*Provided material*
============================================================
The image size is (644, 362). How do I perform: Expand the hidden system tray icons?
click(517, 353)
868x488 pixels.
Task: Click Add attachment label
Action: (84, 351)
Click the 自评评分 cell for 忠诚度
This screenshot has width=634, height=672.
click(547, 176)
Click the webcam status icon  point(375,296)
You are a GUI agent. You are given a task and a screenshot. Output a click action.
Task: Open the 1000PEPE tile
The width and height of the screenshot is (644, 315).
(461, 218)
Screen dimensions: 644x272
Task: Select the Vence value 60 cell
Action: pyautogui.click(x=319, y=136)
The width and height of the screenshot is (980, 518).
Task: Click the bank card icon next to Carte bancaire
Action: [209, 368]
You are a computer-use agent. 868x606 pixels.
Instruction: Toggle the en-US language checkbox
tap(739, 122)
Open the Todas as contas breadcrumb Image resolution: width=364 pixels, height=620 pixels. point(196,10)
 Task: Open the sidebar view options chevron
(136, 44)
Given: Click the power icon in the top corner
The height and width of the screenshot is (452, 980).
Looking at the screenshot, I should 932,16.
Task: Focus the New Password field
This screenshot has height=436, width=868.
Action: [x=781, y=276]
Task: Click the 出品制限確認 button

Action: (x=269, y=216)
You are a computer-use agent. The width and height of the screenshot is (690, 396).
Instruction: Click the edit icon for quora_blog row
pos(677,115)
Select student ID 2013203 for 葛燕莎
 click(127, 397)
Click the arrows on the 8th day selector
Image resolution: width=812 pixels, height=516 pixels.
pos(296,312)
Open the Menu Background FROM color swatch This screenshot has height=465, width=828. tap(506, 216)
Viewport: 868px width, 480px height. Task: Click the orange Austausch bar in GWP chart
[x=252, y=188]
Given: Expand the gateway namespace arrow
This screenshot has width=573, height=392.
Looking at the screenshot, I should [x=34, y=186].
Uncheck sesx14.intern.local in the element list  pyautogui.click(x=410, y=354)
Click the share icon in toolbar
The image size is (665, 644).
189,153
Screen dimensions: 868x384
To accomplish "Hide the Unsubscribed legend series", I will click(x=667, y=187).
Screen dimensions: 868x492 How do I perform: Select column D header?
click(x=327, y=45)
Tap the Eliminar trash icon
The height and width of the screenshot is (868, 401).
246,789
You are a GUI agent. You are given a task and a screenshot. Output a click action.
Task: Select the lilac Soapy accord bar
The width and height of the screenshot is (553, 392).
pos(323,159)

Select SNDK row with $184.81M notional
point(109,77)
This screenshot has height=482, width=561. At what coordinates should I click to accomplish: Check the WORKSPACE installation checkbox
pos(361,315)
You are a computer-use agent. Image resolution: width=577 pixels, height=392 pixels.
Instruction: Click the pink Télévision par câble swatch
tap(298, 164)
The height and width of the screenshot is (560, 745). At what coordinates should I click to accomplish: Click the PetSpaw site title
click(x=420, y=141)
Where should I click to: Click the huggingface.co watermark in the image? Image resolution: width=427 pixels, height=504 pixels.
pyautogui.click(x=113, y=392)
============================================================
*Problem details*
Please count up the lines in the listing above holding the string "agent", and say the number with nothing else.

*Task solution*
5